The analogue of the uniform distribution on S_{N-1}\subset S_N here is the Haar idempotent h_{C(S_{N-1}^+)}\circ \pi. Note this maps \mathrm{fix}_N to 1+\mathrm{fix}_{N-1}. Now, using the fact that h_{C(S_{N-1}^+)}(\mathrm{fix}_{N-1})=C_k, the Catalan number, we have that the moments of \mathrm{fix}_N with respect to h_{C(S_{N-1}^+)}\circ \pi is the binomial transform of the Catalan numbers (the binomial transform of B_1,\dots,B_k is B_{k+1}).

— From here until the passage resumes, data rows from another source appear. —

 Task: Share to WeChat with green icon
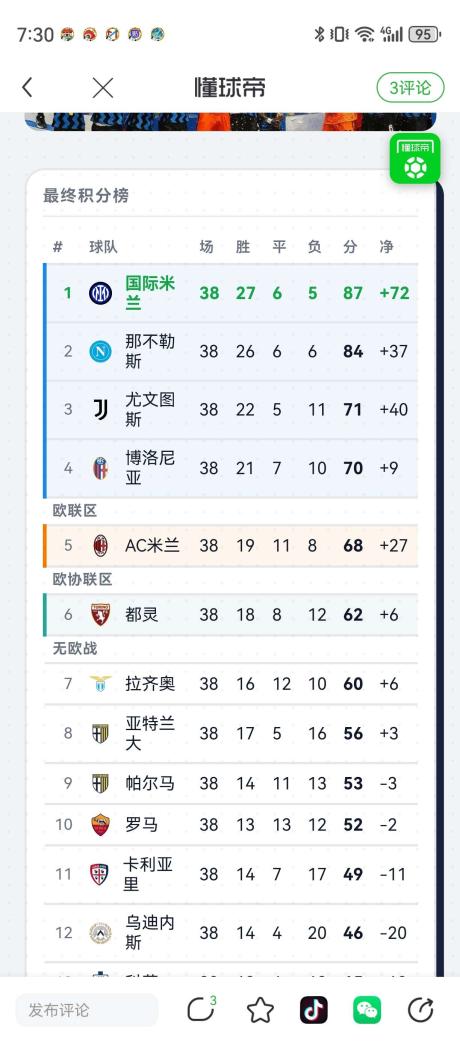click(x=367, y=1010)
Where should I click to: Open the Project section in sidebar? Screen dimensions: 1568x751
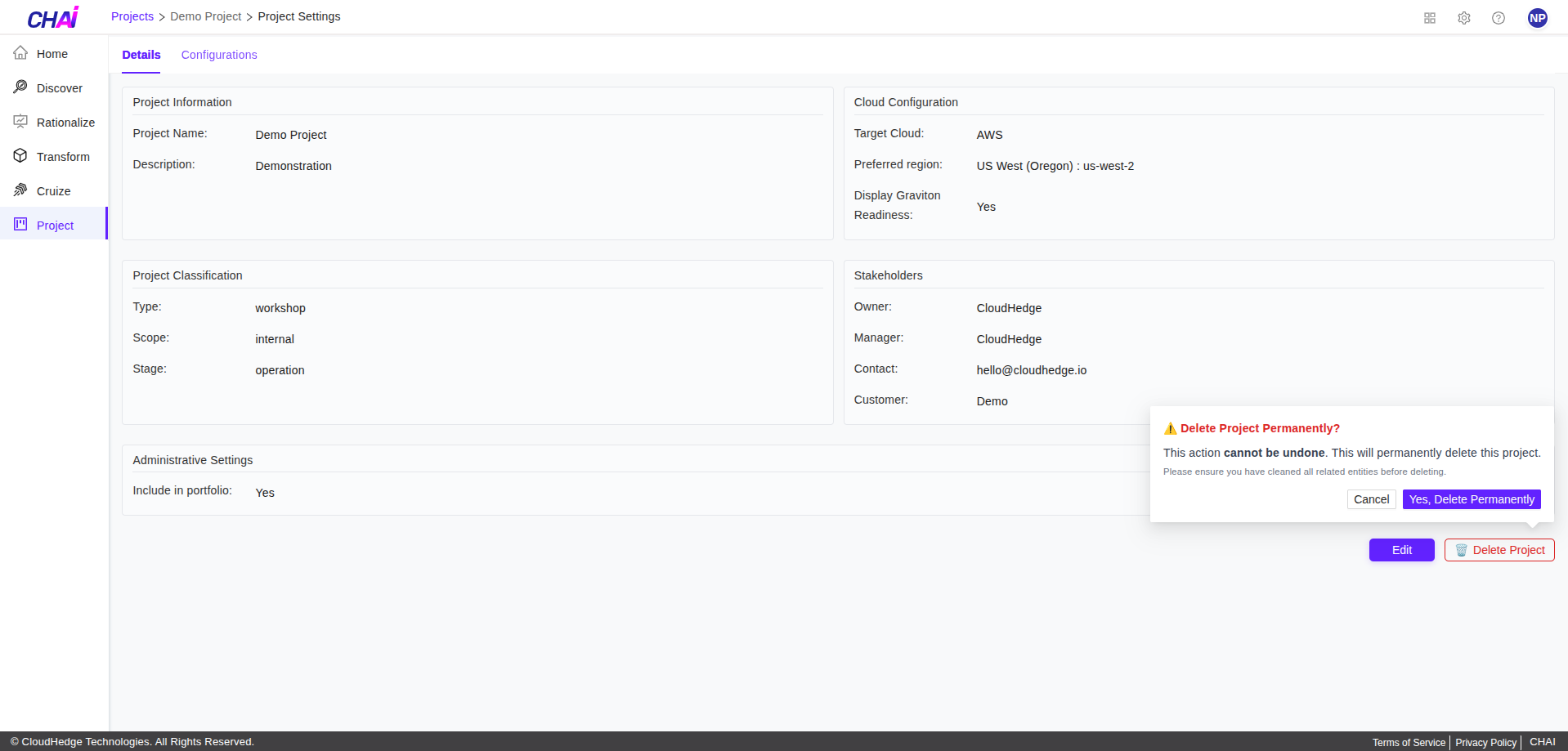56,225
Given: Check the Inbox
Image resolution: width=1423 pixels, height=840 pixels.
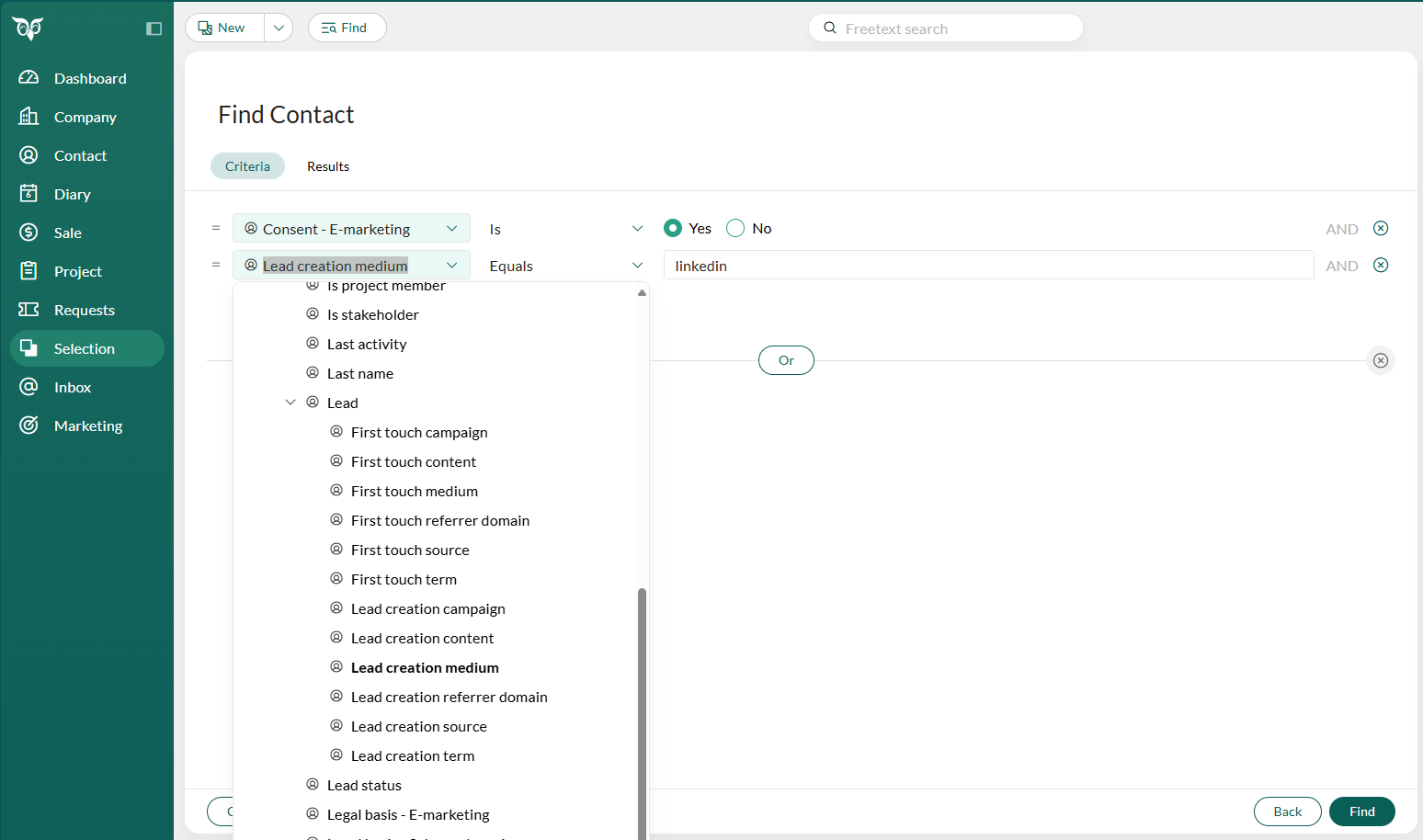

It follows, using similar stuff to the above, that the distribution of \mathrm{fix}_N with respect to h_{C(S_{N-1}^+)}\circ \pi is just a shifted version of Marchenko–Pastur:

I guess this is marginally more interesting than the unshifted version.

Now, what about an analogue of “we pick an element of S_N that fixes one”. So if we take the Haar state and measure the observable u_{11}\in C(S_N^+) that asks of a quantum permutation, does it fix one, we get, conditioned on this, the state:

\displaystyle h_1(f):=N\cdot h(u_{11}fh_{11})=\dfrac{h(u_{11}fu_{11})}{h(u_{11})}\qquad (f\in C(S_N^+)).

And, it turns out, as above, using stuff from the quantum permutation side of the house:

\displaystyle h_1(\mathrm{fix}_N^k)=h(\mathrm{fix}_N^{k+1})=C_{k+1}.

Quite quickly from here we find that the density of the distribution of \mathrm{fix}_N with respect to h_1 is

\displaystyle \frac{t}{2\pi}\sqrt{\frac{4}{t}-1}

This is so interesting:

  • it doesn’t change the support — we still find between 0 and 4 fixed points,
  • we have a new symmetry about \mathrm{fix}_N=2, we had another unexpected symmetry here.
  • the mean jumps from one to two, that is not unexpected, but
  • the mode jumps from zero to two!
  • even though we have observed one to one, there can still be less than one fixed point when we measure… and this happens with probability \approx 1/5.

The next obvious question is what happens with:

\displaystyle f\mapsto \dfrac{h_1(u_{22}fu_{22})}{h_1(u_{22})}\qquad (f\in C(S_N^+))

Epilogue?

So what about this local vs global conditioning? Well, no matter what subsequent measurements are made to h_{C(S_{N-1}^+)}\circ \pi, we will always find that one is a fixed point. That conditioning is ‘global’.

This is not the case with h_1, and why the support of the law is not bounded above one, like that of the globally conditioned h_{C(S_{N-1}^+)}\circ \pi. In fact, there is a non-zero probability that h_1 is observed to fix two but then subsequently not fix one anymore. That conditioning was only local: the probability that h_1 fixes one is 100%… but subsequent measurements can destroy that conditioning… it is only local.